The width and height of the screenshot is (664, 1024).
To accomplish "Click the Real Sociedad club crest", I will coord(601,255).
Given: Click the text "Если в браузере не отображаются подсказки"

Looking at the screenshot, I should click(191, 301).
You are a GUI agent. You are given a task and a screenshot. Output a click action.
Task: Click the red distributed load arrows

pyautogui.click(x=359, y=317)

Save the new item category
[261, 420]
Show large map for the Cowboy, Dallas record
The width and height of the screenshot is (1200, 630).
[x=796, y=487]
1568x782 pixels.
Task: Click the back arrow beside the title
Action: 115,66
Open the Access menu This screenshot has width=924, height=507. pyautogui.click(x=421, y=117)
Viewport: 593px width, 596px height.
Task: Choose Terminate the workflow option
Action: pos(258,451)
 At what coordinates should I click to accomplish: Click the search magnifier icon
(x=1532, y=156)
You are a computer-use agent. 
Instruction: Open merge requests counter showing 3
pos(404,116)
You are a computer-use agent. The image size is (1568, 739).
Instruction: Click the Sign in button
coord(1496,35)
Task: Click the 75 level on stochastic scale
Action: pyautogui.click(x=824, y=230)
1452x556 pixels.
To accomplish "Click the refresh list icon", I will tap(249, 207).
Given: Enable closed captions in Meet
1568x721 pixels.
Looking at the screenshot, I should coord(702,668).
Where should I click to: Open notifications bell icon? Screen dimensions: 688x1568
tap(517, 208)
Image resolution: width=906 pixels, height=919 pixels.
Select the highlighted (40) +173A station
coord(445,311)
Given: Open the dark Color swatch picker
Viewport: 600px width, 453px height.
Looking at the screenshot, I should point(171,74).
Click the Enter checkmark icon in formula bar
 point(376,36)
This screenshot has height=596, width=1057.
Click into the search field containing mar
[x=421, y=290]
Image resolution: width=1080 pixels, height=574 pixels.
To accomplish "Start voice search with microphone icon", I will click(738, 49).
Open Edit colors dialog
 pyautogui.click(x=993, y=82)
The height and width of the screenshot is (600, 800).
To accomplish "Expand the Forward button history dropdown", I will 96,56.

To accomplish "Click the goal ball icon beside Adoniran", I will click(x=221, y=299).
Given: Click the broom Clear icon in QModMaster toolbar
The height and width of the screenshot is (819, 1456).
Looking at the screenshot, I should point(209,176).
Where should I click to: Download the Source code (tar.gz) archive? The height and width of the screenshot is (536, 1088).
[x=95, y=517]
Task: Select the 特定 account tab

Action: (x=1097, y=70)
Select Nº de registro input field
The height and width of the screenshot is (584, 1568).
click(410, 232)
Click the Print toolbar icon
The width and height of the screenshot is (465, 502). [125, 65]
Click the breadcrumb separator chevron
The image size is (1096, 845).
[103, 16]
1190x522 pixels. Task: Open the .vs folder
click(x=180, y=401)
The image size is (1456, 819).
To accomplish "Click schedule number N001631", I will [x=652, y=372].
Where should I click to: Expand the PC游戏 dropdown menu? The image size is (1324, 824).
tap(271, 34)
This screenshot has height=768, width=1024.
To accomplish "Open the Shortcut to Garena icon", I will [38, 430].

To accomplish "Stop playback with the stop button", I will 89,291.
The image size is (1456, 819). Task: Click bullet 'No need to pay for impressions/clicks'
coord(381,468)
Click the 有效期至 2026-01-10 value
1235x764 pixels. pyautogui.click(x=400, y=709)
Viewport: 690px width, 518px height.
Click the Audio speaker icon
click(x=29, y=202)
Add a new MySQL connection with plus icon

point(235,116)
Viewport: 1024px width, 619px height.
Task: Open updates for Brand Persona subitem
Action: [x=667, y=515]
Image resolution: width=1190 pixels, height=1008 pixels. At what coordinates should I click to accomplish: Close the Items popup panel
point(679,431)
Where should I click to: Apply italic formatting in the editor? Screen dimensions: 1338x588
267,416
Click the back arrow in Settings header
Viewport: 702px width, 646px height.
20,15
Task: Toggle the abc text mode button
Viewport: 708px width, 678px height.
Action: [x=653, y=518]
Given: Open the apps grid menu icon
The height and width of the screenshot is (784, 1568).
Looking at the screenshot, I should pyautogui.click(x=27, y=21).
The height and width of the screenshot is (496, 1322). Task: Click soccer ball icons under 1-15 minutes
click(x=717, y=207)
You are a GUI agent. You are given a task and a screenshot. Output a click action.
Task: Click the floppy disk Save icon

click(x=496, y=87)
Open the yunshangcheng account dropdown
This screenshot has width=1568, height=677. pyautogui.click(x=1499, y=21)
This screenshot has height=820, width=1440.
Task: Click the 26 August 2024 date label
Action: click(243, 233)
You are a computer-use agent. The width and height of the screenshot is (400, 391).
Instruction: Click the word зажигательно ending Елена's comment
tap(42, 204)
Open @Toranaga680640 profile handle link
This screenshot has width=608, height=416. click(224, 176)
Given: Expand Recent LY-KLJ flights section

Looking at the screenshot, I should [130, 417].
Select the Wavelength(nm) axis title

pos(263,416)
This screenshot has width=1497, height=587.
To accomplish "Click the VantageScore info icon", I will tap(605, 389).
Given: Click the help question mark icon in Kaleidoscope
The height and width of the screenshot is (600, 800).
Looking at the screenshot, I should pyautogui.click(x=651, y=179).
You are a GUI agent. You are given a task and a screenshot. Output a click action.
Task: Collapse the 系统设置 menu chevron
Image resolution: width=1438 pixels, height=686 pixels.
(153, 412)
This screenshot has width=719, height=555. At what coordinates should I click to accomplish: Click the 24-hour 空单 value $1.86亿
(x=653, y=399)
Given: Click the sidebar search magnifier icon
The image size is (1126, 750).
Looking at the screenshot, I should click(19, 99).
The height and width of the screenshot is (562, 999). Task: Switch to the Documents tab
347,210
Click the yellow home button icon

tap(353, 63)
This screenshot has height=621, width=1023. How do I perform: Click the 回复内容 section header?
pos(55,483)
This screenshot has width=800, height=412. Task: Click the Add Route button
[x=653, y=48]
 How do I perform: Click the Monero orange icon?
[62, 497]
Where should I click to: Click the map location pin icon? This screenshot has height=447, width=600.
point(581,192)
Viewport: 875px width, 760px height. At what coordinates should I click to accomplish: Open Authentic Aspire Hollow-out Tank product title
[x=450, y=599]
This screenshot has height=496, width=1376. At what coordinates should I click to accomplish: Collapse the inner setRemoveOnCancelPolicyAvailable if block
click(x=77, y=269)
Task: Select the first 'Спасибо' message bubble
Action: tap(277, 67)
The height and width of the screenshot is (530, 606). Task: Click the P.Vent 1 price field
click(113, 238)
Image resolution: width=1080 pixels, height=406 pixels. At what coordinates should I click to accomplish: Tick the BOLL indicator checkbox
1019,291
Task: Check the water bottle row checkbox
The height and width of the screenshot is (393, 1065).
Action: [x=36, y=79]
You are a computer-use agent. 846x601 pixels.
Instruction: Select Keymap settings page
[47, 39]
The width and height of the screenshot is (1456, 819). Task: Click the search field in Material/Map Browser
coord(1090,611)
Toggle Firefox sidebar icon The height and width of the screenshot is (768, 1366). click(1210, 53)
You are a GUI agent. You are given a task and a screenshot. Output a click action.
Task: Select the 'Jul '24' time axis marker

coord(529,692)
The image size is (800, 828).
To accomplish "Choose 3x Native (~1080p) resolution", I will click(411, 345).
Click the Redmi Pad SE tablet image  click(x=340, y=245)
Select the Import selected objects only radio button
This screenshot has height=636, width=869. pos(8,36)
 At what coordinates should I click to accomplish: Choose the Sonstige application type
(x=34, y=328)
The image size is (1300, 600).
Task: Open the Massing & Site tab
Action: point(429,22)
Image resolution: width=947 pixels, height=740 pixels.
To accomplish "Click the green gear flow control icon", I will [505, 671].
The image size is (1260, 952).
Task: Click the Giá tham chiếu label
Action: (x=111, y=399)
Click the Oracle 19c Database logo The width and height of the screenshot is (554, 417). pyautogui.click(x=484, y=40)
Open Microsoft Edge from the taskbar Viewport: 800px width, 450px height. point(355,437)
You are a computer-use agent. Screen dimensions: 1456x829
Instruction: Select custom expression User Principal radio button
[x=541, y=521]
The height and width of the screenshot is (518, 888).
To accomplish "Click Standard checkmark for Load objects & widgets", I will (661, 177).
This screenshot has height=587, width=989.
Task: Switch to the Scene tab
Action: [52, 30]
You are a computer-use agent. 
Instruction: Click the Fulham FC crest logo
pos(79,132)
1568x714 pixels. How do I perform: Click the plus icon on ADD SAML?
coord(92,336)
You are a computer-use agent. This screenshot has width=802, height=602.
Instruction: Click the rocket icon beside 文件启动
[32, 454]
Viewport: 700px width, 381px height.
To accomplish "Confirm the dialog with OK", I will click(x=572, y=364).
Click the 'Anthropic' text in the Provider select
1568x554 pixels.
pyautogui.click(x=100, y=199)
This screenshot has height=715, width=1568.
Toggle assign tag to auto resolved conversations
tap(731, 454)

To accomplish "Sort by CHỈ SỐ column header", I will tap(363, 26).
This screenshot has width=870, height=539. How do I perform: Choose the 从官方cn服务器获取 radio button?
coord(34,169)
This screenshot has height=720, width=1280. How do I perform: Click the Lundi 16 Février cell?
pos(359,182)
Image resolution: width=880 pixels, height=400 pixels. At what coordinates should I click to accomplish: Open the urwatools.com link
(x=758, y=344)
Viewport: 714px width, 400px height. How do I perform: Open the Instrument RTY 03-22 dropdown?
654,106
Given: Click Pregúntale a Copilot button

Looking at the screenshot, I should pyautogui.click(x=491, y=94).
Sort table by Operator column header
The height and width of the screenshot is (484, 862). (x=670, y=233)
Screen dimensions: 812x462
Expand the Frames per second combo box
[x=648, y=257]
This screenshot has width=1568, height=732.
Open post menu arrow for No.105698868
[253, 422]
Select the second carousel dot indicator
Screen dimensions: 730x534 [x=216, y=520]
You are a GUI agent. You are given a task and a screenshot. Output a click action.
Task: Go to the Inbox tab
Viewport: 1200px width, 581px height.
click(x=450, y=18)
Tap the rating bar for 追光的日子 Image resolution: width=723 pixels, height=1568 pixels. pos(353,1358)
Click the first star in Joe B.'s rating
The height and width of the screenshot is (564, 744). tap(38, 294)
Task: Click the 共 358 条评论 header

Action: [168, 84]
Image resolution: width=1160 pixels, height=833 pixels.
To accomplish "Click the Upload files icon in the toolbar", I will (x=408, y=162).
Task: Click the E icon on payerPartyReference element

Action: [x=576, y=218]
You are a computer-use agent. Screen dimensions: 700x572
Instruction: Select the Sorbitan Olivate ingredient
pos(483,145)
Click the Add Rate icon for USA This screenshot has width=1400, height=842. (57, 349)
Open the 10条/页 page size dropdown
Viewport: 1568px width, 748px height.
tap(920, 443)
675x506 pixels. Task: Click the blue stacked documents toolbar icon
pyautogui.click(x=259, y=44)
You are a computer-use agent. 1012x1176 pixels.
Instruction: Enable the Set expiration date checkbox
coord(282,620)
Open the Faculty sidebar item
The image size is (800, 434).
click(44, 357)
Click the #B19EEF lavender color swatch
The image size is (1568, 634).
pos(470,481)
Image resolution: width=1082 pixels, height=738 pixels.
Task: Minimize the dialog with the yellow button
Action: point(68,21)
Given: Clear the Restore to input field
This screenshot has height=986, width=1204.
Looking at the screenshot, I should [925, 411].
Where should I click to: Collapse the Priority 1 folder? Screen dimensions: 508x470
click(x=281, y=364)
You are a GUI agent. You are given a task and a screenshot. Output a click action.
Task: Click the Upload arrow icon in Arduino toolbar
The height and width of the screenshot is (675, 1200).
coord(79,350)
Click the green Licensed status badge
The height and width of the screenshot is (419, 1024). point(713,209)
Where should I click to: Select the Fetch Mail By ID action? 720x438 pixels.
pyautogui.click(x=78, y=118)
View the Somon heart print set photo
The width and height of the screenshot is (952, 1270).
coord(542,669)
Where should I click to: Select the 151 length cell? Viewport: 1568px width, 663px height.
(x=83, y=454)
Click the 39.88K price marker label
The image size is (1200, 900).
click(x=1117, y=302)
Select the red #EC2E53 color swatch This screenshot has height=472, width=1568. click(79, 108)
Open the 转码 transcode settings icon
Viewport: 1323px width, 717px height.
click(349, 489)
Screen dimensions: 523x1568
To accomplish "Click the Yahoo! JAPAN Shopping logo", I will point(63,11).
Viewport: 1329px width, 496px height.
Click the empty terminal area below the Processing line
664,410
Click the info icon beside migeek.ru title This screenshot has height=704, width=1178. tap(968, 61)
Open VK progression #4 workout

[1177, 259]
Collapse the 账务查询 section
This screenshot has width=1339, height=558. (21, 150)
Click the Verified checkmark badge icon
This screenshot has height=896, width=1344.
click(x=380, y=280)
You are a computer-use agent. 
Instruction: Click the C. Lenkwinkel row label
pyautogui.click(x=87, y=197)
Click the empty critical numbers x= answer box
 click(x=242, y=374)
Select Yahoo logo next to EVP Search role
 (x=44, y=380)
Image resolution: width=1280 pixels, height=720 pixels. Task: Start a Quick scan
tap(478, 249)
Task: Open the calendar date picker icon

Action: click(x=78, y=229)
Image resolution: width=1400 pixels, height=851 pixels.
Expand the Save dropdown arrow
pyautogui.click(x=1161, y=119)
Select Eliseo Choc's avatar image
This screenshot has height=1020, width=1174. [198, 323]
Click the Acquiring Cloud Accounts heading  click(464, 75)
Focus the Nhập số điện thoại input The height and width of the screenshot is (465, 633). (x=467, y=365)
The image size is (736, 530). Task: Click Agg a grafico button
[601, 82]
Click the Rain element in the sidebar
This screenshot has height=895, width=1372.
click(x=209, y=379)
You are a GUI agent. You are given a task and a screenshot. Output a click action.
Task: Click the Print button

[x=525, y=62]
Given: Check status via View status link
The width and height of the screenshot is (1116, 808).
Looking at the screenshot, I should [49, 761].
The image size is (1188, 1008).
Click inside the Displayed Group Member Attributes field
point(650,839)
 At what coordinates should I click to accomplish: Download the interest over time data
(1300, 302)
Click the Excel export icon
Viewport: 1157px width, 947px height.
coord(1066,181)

##########

▸ **Task to carry out**
From the material above, please return each line containing "Upload".

▸ **Exercise result**
To accomplish "Click the Upload files icon in the toolbar", I will (x=408, y=162).
Task: Click the Upload arrow icon in Arduino toolbar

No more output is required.